Welcome to #MentorMonday! Mondays are dedicated to celebrating Black LICENSED Architects, Designers, and individuals in the profession of Architecture!

The questions asked to these individuals are to allow us into their lives and to be used as an inspiration. I hope you all enjoy this series.

Name: Marc Miller

Hometown: Varies between Central Pa and Upstate NY

What/who sparked your interest in Architecture and Planning and when?

I first developed my interest in design looking at Architectural Digest and Home and Garden drawings at the age of 5.

What does it mean to be a black planner to you? Do you feel that you have more responsibility?

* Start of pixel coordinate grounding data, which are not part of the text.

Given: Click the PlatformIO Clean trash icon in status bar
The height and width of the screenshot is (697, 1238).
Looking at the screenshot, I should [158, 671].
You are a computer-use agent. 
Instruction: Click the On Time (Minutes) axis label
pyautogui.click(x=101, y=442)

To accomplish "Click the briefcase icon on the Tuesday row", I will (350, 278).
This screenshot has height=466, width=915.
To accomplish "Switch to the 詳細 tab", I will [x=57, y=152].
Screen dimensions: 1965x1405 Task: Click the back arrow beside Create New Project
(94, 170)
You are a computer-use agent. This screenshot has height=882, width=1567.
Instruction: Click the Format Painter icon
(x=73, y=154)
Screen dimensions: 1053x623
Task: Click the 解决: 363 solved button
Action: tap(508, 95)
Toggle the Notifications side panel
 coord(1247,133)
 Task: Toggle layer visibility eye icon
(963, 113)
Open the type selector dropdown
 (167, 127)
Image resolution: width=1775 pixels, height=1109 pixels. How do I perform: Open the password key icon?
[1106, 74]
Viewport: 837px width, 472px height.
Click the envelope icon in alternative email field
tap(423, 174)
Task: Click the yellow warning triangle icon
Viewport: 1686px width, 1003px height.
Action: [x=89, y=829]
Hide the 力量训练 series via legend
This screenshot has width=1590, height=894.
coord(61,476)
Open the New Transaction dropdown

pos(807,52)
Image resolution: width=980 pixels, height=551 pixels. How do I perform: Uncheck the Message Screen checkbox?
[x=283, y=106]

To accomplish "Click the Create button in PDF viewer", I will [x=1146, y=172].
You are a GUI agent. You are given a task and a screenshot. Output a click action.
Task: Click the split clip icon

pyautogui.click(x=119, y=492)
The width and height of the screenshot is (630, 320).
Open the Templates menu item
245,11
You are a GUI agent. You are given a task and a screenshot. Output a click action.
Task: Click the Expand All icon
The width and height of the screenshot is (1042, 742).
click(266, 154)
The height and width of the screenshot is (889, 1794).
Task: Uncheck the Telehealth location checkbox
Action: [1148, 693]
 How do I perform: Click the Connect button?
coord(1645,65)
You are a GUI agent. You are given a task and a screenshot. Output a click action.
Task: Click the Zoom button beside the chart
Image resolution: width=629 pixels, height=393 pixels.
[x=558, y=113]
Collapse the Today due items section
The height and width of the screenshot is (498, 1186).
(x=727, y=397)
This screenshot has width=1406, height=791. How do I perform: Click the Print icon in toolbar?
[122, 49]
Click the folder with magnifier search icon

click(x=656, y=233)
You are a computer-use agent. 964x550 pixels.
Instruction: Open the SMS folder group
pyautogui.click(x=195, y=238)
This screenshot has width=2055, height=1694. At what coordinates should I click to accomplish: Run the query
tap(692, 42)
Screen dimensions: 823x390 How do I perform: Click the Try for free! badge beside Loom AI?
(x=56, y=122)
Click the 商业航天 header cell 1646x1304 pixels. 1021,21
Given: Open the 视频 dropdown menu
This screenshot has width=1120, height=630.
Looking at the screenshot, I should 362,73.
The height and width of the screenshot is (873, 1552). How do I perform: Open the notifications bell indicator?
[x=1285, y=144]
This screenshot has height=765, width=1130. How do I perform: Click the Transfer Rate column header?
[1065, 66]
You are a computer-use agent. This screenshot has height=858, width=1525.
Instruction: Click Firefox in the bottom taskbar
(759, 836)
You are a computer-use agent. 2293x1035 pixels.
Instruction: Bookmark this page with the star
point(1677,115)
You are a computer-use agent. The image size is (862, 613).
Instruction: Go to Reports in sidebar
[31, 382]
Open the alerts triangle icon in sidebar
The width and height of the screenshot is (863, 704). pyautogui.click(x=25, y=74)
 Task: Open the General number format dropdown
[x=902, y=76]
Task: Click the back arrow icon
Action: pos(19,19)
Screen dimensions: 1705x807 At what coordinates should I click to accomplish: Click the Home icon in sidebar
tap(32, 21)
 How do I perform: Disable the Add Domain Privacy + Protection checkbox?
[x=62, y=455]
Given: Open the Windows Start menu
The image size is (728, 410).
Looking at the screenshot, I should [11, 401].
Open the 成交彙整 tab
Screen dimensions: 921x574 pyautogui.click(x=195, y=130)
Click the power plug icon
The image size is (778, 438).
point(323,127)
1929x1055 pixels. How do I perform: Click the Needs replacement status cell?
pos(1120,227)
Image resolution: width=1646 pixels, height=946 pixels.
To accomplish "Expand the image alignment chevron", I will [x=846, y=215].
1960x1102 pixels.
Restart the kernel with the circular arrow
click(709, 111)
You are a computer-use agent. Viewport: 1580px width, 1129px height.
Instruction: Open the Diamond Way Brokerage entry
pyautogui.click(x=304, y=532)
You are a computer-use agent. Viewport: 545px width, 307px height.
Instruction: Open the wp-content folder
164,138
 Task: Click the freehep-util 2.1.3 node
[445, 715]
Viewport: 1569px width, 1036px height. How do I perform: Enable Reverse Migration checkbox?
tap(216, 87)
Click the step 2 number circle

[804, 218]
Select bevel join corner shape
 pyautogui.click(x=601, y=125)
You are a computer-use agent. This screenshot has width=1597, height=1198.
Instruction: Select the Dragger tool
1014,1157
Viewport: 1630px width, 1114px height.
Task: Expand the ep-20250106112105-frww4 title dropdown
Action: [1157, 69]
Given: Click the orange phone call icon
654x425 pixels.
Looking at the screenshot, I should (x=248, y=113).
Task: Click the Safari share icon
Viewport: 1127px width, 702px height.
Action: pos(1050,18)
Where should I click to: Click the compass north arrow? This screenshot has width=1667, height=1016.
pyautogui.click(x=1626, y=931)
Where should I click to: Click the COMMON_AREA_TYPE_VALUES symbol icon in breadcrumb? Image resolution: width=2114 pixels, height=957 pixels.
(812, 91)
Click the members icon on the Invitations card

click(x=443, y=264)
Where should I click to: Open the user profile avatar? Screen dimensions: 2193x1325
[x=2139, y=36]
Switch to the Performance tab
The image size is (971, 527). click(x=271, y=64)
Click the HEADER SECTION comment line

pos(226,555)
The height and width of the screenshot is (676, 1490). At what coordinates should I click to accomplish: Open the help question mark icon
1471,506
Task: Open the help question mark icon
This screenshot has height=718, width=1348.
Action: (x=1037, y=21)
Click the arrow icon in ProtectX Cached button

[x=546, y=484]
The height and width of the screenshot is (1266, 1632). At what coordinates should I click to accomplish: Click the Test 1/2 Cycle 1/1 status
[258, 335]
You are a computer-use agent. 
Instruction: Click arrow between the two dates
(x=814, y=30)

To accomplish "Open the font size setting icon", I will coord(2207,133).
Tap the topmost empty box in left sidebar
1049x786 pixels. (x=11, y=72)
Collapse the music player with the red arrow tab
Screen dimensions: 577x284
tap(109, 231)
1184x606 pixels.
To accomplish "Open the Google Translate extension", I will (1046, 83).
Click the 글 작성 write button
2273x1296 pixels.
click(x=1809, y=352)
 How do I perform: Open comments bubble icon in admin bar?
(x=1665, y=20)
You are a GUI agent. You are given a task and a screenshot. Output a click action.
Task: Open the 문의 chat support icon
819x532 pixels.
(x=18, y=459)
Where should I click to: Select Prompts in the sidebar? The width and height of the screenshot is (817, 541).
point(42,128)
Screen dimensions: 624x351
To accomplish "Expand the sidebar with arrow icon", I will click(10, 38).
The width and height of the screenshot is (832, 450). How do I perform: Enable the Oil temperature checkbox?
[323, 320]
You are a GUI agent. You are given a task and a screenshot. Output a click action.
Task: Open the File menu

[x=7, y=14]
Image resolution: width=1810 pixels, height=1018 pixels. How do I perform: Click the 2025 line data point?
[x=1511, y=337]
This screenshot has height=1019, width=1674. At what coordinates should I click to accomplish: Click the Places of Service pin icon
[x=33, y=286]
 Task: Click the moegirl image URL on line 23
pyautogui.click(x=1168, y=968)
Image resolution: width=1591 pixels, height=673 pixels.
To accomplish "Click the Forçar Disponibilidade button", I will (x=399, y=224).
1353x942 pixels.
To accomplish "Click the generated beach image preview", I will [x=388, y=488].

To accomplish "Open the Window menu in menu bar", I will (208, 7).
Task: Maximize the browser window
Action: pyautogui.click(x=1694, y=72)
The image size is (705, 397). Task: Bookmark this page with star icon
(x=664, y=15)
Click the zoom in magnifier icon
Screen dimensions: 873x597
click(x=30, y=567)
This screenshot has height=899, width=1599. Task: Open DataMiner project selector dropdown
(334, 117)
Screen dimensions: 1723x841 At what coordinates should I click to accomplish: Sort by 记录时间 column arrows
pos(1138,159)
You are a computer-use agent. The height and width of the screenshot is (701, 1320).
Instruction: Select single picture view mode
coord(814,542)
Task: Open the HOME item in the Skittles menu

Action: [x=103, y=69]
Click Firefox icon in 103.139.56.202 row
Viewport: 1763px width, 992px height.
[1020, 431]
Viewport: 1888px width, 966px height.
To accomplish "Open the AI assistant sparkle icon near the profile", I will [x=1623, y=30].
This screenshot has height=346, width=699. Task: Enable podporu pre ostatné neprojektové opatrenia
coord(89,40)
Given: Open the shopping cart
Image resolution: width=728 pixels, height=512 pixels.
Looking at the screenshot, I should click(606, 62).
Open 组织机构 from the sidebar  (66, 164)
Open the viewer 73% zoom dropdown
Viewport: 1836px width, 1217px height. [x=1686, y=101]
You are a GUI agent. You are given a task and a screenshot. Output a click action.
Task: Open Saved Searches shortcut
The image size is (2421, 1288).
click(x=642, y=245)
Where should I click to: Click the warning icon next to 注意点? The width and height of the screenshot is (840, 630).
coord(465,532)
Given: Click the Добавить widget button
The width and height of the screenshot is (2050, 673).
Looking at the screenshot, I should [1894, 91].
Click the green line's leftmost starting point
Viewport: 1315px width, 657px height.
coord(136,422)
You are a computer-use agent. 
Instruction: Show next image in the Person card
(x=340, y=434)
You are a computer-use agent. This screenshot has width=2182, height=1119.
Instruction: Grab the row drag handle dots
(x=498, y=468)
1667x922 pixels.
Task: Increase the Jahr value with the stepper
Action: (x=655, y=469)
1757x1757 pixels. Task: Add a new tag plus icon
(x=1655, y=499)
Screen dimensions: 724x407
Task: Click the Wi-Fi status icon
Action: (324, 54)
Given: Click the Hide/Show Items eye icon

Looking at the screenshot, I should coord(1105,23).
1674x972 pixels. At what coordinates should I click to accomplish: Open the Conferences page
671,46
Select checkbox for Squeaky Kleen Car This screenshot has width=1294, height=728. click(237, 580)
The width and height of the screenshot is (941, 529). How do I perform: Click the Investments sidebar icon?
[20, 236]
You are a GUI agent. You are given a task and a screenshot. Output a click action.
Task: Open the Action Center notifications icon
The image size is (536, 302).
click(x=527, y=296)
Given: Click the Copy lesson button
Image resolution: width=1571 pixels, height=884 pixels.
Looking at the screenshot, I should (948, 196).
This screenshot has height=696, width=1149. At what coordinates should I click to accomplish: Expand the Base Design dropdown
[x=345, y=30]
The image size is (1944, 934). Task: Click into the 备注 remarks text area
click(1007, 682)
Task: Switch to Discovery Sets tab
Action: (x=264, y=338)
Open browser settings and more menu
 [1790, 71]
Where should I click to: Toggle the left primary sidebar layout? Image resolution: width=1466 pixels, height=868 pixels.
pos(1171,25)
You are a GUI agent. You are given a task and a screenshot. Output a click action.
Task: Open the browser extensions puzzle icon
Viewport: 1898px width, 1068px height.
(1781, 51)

I’m not sure what it means, but I think I have a responsibility to be visible. Representation matters.


What are some obstacles you’ve experienced or currently experiencing as a black planner/designer?

I’ve experienced the range of passive micro-aggressions and overt dismissals. 

Should we ignore race in this profession?

If you ignore race, you ignore diversity. If you ignore diversity, you narrow the range of perspective with respect to problems and solutions. Just that one “simple” shift in perspective can open a wealth of revelations and opportunities.

If you could give advice to a black student in Architecture /Urban Planning school right now, what would it be?

Make your position clear. If you are presenting a dissenting o—roach, you’ll need to be very clear and decisive about how you are approaching your argument. I’m not suggesting that you back down, what I am saying is that you need to be prepared to use their base tenets to refute them and lay the ground for your own argument. If you can do that, you’ll be prepared for some many more situations.

Describe a moment you were at your lowest on your pursuit to licensure and how did you overcome it?

I’m not pursuing licensure because it does not align with my interests. Instead I look at my interested and teaching approach as “alternative practice.”

How important is representation?

Architecture has always been grounded in representation as a tool to communicate spatial strategies. There are other disciplines and professions that approach space differently, but representation is an important at part of design and design communication.